Transcribe the lines from the very first one through the line that contains "pyautogui.click(x=364, y=792)", including both ends, with every character unchanged.

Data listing
□ □ □ □

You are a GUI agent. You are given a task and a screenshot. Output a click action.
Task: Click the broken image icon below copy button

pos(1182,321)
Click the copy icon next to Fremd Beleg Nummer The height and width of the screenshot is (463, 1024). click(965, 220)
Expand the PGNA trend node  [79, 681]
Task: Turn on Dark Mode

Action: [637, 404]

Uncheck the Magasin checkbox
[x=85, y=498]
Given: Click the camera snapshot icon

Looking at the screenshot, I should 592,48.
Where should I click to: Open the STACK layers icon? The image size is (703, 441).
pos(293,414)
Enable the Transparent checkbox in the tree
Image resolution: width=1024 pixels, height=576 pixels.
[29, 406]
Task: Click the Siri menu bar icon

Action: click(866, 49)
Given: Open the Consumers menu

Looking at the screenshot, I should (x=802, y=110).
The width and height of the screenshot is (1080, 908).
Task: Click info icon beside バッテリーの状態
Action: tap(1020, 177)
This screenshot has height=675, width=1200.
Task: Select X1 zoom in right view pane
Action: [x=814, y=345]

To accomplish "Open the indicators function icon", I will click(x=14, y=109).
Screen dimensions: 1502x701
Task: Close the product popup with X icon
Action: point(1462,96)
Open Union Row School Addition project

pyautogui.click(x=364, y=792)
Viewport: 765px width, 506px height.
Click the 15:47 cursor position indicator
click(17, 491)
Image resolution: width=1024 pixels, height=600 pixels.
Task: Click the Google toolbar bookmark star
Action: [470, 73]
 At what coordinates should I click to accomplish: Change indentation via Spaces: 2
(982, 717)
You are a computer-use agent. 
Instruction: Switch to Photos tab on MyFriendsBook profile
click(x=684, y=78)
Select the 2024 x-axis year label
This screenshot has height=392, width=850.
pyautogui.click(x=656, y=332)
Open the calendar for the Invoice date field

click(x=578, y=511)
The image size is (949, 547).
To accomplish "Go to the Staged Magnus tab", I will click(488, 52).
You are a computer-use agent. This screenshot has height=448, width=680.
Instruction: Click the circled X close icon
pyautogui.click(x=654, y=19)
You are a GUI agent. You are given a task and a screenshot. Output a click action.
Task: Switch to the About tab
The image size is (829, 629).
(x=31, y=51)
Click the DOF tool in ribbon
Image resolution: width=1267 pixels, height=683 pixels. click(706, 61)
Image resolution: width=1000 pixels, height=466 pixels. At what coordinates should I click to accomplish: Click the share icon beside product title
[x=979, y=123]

□ □ □ □

# Solution for this problem:
You are a GUI agent. You are given a task and a screenshot. Output a click action.
Task: Click the broken image icon below copy button

pos(1182,321)
Click the copy icon next to Fremd Beleg Nummer The height and width of the screenshot is (463, 1024). click(965, 220)
Expand the PGNA trend node  [79, 681]
Task: Turn on Dark Mode

Action: [637, 404]

Uncheck the Magasin checkbox
[x=85, y=498]
Given: Click the camera snapshot icon

Looking at the screenshot, I should 592,48.
Where should I click to: Open the STACK layers icon? The image size is (703, 441).
pos(293,414)
Enable the Transparent checkbox in the tree
Image resolution: width=1024 pixels, height=576 pixels.
[29, 406]
Task: Click the Siri menu bar icon

Action: click(866, 49)
Given: Open the Consumers menu

Looking at the screenshot, I should (x=802, y=110).
The width and height of the screenshot is (1080, 908).
Task: Click info icon beside バッテリーの状態
Action: tap(1020, 177)
This screenshot has height=675, width=1200.
Task: Select X1 zoom in right view pane
Action: [x=814, y=345]

To accomplish "Open the indicators function icon", I will click(x=14, y=109).
Screen dimensions: 1502x701
Task: Close the product popup with X icon
Action: point(1462,96)
Open Union Row School Addition project

pyautogui.click(x=364, y=792)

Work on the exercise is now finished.